● **Exercise directions**
Return every line of the listing below exactly as it appears, leaving out the pictures.

[Stored dataset items]
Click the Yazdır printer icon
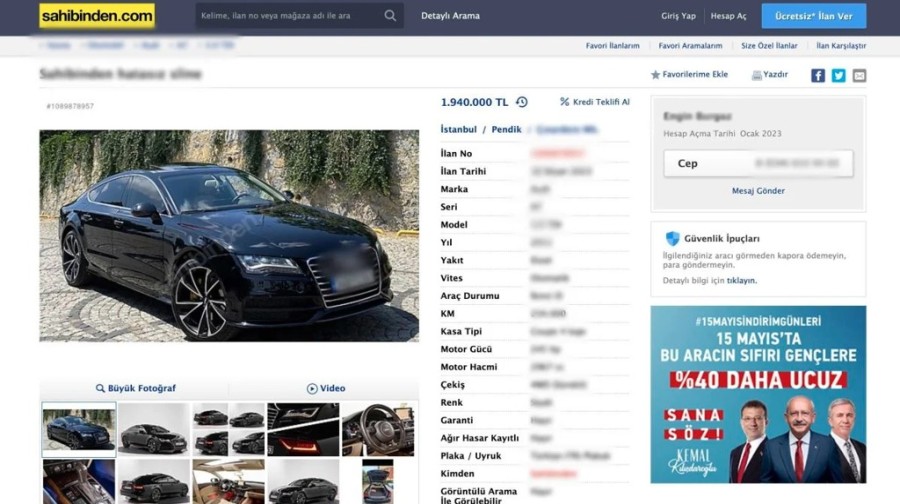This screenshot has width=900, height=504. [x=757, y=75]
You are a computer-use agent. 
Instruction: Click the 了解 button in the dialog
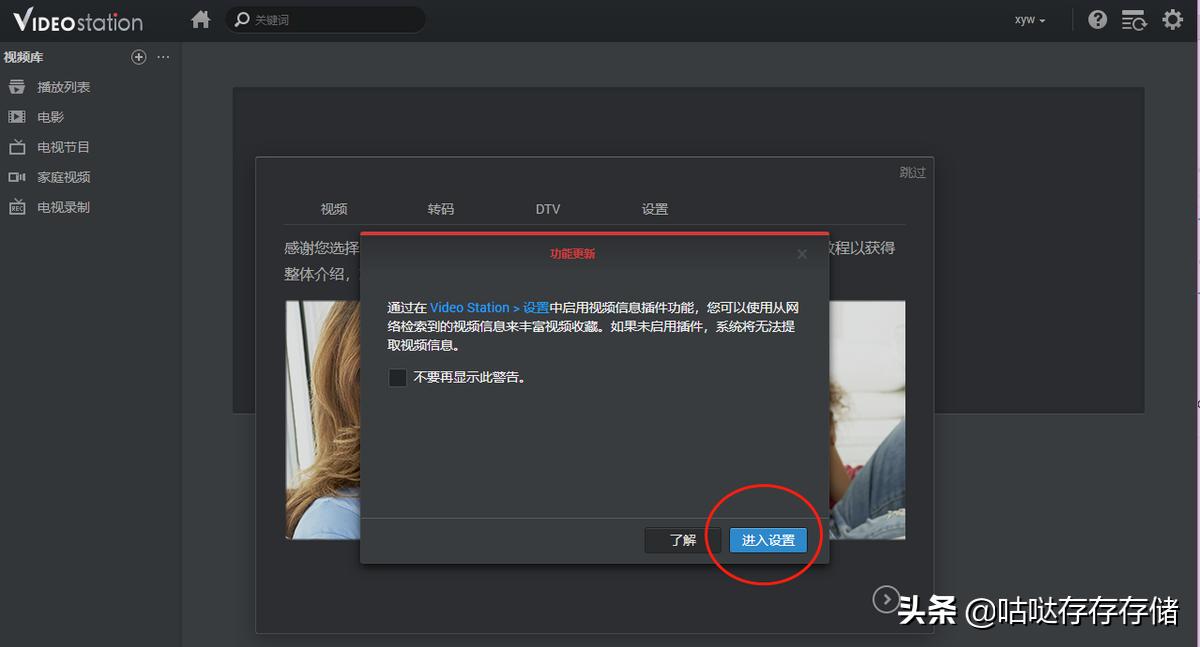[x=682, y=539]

● **Response to the task**
Click the Yazdır printer icon
This screenshot has width=900, height=504. [x=757, y=75]
You are a computer-use agent. 
Instruction: Click the 了解 button in the dialog
[x=682, y=539]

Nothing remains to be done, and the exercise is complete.